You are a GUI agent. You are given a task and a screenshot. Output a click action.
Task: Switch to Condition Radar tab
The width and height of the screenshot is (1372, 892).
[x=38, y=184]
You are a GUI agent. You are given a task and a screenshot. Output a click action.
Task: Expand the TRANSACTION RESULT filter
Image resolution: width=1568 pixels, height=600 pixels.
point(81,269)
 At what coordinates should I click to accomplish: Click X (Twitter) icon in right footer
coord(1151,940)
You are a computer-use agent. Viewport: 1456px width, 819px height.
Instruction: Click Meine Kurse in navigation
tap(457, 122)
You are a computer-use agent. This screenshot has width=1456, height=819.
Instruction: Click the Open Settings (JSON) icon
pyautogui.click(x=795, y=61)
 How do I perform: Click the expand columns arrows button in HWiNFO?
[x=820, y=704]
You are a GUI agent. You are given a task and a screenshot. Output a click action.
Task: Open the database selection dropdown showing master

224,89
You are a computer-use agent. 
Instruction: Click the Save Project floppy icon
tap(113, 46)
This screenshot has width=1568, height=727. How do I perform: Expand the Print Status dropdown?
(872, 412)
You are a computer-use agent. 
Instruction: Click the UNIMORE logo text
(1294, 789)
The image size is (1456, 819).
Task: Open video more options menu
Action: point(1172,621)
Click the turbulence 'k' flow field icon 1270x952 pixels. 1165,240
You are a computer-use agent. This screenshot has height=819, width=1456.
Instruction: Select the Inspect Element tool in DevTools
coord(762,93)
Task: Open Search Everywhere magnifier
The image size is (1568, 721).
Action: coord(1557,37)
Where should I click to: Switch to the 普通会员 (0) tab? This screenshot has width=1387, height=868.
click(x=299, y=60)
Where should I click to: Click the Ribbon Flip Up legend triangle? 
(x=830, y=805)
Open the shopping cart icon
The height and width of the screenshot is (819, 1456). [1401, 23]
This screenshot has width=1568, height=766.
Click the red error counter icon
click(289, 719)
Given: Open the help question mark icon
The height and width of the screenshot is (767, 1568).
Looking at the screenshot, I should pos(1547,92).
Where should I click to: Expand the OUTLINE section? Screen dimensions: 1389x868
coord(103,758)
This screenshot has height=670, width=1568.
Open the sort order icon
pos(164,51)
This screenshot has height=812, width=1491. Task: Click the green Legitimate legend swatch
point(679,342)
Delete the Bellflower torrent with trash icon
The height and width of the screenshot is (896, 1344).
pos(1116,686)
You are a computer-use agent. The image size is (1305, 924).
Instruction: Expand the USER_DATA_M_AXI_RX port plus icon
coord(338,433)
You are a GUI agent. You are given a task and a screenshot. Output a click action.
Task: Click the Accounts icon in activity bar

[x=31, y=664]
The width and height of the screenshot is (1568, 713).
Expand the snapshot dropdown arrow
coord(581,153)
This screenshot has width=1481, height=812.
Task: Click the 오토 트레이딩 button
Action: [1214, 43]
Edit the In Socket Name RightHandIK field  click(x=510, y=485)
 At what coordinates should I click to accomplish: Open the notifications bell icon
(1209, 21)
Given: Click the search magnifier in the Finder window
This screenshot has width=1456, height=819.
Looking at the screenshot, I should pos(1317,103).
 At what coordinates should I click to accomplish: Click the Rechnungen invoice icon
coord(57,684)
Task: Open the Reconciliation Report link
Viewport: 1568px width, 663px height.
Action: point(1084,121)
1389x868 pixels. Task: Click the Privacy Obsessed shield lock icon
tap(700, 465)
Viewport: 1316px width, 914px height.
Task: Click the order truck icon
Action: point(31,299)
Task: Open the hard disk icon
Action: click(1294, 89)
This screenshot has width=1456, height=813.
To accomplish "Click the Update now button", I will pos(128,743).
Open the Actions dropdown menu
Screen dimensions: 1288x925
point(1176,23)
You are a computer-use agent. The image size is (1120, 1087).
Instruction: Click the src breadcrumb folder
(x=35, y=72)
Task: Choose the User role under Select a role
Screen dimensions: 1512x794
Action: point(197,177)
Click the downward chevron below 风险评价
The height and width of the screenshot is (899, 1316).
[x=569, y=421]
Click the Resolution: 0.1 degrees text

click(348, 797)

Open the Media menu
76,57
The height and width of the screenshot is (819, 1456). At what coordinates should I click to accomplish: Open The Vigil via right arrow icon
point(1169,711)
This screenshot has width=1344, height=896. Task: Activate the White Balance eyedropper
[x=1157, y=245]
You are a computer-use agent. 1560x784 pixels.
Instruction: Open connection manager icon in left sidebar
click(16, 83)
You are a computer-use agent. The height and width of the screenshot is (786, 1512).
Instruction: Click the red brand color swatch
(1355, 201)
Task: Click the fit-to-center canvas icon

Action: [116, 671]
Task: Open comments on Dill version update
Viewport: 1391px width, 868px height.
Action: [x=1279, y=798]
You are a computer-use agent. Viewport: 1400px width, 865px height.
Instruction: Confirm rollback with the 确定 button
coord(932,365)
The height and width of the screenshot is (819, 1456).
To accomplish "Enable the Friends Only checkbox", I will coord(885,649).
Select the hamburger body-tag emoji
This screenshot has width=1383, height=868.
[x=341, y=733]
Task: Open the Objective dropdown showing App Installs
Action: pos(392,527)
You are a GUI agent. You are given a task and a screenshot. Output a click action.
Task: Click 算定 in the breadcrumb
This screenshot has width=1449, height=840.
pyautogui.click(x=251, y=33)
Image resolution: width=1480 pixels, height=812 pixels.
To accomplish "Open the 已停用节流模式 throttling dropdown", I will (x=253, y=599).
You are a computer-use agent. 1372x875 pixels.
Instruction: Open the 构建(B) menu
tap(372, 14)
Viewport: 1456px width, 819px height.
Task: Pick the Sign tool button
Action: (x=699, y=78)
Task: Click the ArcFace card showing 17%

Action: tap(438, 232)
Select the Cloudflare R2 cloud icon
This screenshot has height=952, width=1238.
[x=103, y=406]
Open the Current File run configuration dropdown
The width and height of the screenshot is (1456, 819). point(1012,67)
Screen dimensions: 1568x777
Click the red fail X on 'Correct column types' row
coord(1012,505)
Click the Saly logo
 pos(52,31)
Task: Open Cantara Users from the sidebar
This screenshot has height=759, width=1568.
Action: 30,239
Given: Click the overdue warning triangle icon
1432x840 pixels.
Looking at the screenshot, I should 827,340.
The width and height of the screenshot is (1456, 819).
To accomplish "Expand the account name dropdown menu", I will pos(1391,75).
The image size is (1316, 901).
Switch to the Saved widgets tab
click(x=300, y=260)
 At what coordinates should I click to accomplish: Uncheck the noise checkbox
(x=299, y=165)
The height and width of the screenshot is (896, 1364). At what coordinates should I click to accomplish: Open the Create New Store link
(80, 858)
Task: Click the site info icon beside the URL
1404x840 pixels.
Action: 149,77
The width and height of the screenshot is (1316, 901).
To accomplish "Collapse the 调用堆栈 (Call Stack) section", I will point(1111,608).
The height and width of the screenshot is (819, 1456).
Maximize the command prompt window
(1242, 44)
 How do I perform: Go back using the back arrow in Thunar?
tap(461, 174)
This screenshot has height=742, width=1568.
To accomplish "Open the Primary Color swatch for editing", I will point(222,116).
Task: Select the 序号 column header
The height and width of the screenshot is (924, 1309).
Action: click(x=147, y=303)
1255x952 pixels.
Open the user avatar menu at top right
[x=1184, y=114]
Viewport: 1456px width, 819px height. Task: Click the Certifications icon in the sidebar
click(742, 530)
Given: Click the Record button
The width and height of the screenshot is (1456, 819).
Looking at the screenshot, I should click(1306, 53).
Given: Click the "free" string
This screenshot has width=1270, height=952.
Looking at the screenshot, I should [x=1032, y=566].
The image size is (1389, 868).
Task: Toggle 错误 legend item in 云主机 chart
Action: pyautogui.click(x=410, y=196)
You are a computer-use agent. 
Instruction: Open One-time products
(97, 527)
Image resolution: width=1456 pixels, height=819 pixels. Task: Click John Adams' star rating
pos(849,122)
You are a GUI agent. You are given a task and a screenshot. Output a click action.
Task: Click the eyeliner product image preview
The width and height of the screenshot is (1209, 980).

What the task requires | Please count the lines above that contain the word "magnifier", and reply with the number alone.

Answer space | 2